*Written instruction*
Quote the passage of the Jeannine Parvati Baker remembrance from "Jeannine Parvati Baker —" to "been sixty-three today.".

-- start of Excerpted passage --

Jeannine Parvati Baker — A Remembrance

By way of onomatopoeia, the very word yogini sounds like the image of Jeannine Parvati Baker in full-flowering asana mastery: lithe stems curling around o-so-full center of heartful breath. At once elfin and elegant. A bold design, a weaver of words. And gone far too soon. Jeannine would have been sixty-three today.


Prefacing an extensive interview with her, Michael Mendizza writes that Jeannine was “a yogini, midwife, herbalist, published author, and poet. She was also an international activist on the matters of homebirth, unassisted childbirth and newborn rights issues. A pioneer in the new frontier of women’s studies and feminist women’s health, Baker’s first book, Prenatal Yoga & Natural Childbirth, was the first text in the Western world on the subject.”


A Purveyor of Womanpower


My introduction to Jeannine was through her next book, Hygeiea: A Woman’s Herbal. I was in my twenties, not particularly crunchy, and yet seeking something beyond the ordinary, when I intuitively picked it up at the Bodhi Tree bookstore in Los Angeles. How often I giggled at the image she offered — no, invited ME to enter — of a flowing woman during her moon cycle, squatting in the garden to return her power to the earth. It may have taken me a few years for those seeds Jeannine sowed to take root – more than twenty — but sure enough, we moved to a home with just the right yard for my inner gardener to emerge (for the first time in my life), and I became a lover of antique and English roses. What became their most special fertilizer?? You guessed it. No, I never did actually deliver it directly via squatting, but would I have ever, unless cajoled by Jeannine, soaked my cotton tampons in a pitcher of water, then actually wrung them by hand of all the juicy redness to return it to the soil…??!! It was curiously, deeply satisfying.


Of all the internationally acclaimed roles Jeannine held, she was at the heart of it all indeed a yogini — dedicated to restoring union to what had become disconnected in so many dimensions of our culture. In her writing and teaching she decried our modern alienation from our own bodies, from our knowledge of them and our trust in them. She devoted her life to raising (or more accurately, restoring) women’s — and men’s — awareness of their connection to the earth and its cycles, offering practical ways to recover the innate wisdom and power that resides in each of us. Sure, menstrual blood is great garden fertilizer, but more importantly, points out Jeannine, it’s a good way to “get in touch” with your period: “Handling your … blood helps to discharge lots of our self-disgust, so inculcated by media, myths and poor health. …The handling of our own secretions will prepare you for the sometimes bloody experiences of childbirth, and other crises. Blood will cease to ‘freak you out.’”

-- end of Excerpted passage --
-- start of Entries --

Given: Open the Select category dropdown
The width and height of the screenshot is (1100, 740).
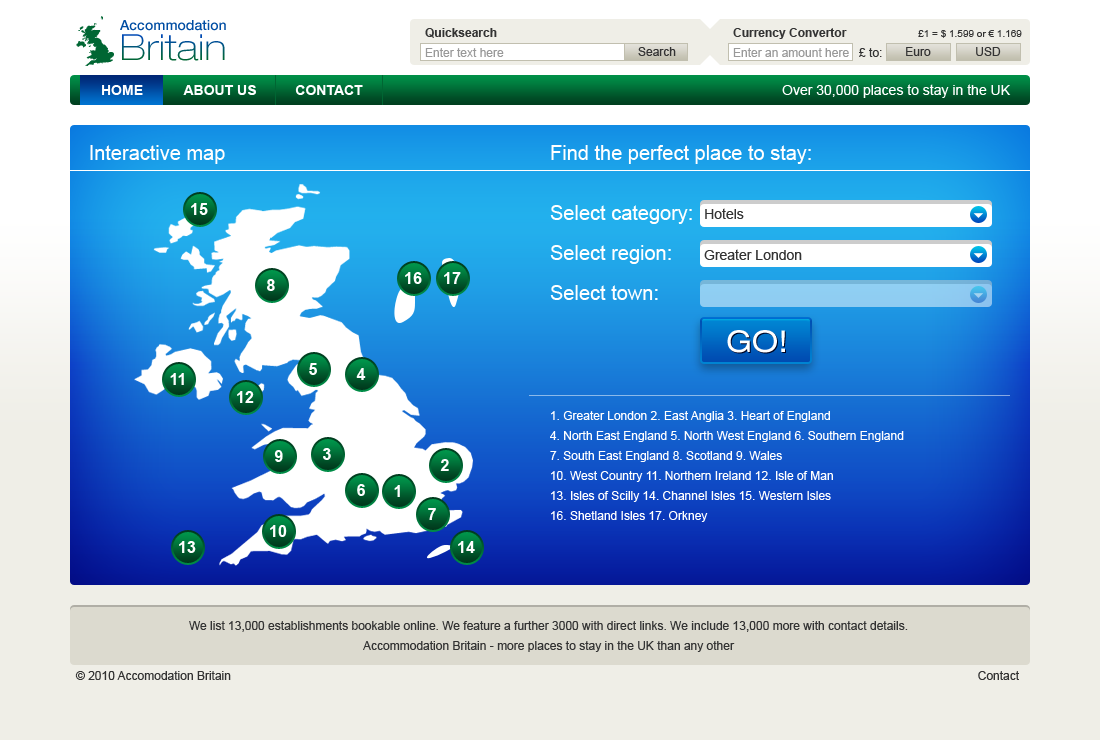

-- end of Entries --
-- start of Entries --

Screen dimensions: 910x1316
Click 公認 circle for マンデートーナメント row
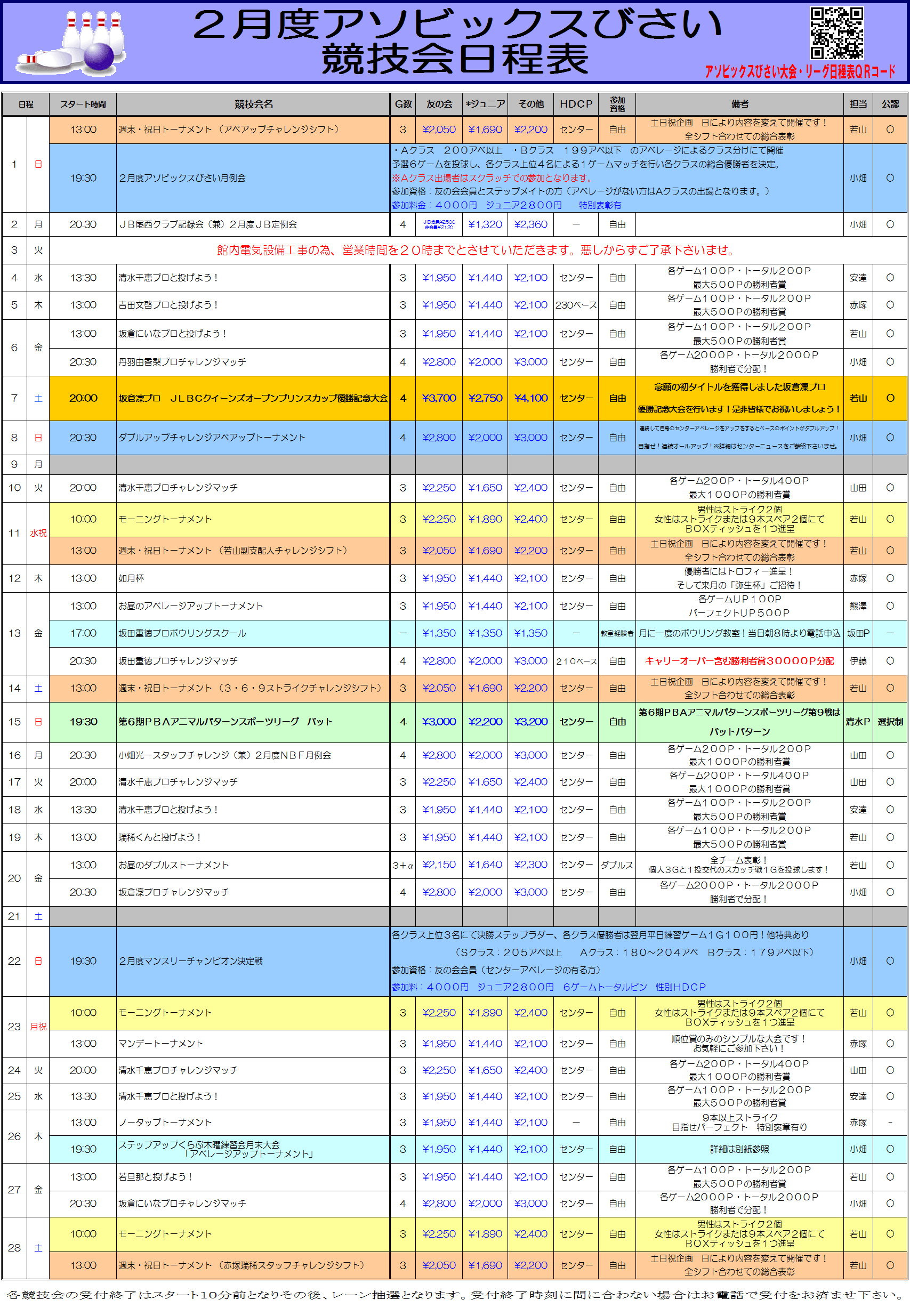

-- end of Entries --

*The completed task*
Jeannine Parvati Baker — A Remembrance

By way of onomatopoeia, the very word yogini sounds like the image of Jeannine Parvati Baker in full-flowering asana mastery: lithe stems curling around o-so-full center of heartful breath. At once elfin and elegant. A bold design, a weaver of words. And gone far too soon. Jeannine would have been sixty-three today.